Armenia, memoria y ausencia

El espléndido trío de músicos armenios.

El espléndido trío de músicos armenios. / Kira Vygrivach

La República de Turquía nació con las manos manchadas de sangre del genocidio armenio y la subsiguiente diáspora (vuelvan a ver América, América de Elia Kazan, por favor) y aunque dicha república haya hecho cuestión de Estado la negación de dicho exterminio, los datos y los testimonios no se pliegan al nacionalismo turco y ahí siguen para alimentar esa memoria y esa nostalgia de un pueblo que lleva siglos luchando por su identidad a base de reafirmar continuamente sus raíces. Raíces musicales en este caso traídas por tres espléndidos músicos armenios, lo que es casi un pleonasmo, porque la cantera musical de aquellas tierras es inabarcable desde hace mucho tiempo.

Raíces sonoras que afloraron en el trío de la compositora Gayane Tchebodaryan, con su alternancia entre modalidad y tonalidad y la emergencia puntual de frases y giros de la tradición musical armenia. Los tres intérpretes se implicaron al máximo en esta pieza, como con orgullo de sentir unos sonidos inmemoriales, con un violín forzando al máximo el sonido en la franja aguda sin perfer por ello brillo ni definición.

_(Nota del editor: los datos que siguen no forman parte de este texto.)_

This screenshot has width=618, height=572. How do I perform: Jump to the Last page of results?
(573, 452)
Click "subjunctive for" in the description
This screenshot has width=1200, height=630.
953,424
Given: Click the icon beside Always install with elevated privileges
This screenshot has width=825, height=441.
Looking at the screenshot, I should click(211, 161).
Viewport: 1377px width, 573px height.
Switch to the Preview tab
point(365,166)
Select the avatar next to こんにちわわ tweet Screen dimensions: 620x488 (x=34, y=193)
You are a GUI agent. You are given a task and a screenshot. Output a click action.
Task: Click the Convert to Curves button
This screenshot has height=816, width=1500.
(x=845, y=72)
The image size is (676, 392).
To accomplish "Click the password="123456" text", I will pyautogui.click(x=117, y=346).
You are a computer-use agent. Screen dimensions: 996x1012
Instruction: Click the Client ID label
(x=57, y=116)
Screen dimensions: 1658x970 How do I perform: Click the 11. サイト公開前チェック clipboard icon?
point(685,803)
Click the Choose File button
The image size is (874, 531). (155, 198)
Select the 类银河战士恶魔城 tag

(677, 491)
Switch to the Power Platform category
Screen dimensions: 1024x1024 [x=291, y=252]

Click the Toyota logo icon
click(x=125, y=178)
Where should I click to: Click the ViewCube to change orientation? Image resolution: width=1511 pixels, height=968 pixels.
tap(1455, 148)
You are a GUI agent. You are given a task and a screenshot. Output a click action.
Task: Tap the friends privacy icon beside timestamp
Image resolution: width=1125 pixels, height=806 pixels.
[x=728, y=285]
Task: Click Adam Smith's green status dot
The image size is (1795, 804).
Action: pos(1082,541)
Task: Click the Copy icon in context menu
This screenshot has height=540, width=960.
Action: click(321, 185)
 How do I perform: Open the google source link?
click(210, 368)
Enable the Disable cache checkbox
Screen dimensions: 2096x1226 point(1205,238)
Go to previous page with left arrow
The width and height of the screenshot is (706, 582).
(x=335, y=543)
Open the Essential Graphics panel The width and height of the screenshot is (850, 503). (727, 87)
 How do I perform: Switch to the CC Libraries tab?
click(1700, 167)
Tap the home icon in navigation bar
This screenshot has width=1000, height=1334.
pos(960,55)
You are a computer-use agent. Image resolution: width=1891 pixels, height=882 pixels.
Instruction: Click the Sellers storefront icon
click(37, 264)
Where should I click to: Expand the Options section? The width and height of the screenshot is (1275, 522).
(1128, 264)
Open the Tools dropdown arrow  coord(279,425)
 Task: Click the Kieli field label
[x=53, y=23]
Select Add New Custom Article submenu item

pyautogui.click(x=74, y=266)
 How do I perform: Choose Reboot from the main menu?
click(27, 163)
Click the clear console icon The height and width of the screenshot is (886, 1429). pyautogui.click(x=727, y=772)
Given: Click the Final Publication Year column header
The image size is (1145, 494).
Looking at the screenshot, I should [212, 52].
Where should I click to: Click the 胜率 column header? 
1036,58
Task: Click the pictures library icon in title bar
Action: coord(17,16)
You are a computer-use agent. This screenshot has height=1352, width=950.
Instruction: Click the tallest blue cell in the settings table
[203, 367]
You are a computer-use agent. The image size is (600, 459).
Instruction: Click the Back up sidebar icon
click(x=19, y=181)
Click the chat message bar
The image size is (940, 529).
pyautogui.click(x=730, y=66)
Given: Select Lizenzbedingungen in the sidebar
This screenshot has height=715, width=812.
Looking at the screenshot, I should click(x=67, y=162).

Los tríos de Brahms, ya de por sí cargados de pasión, de melancolía y de energía, sonaron en esta ocasión con un plus de todo eso, pues los tres músicos los abordaron desde la fuerza en el fraseo y en las acentuaciones y desde la mayor entrega afectiva posible en esas maravillosas frases cargadas de melancolía que sólo Brahms era capaz de desarrollar. Conjunción perfecta y sonido global muy redondo.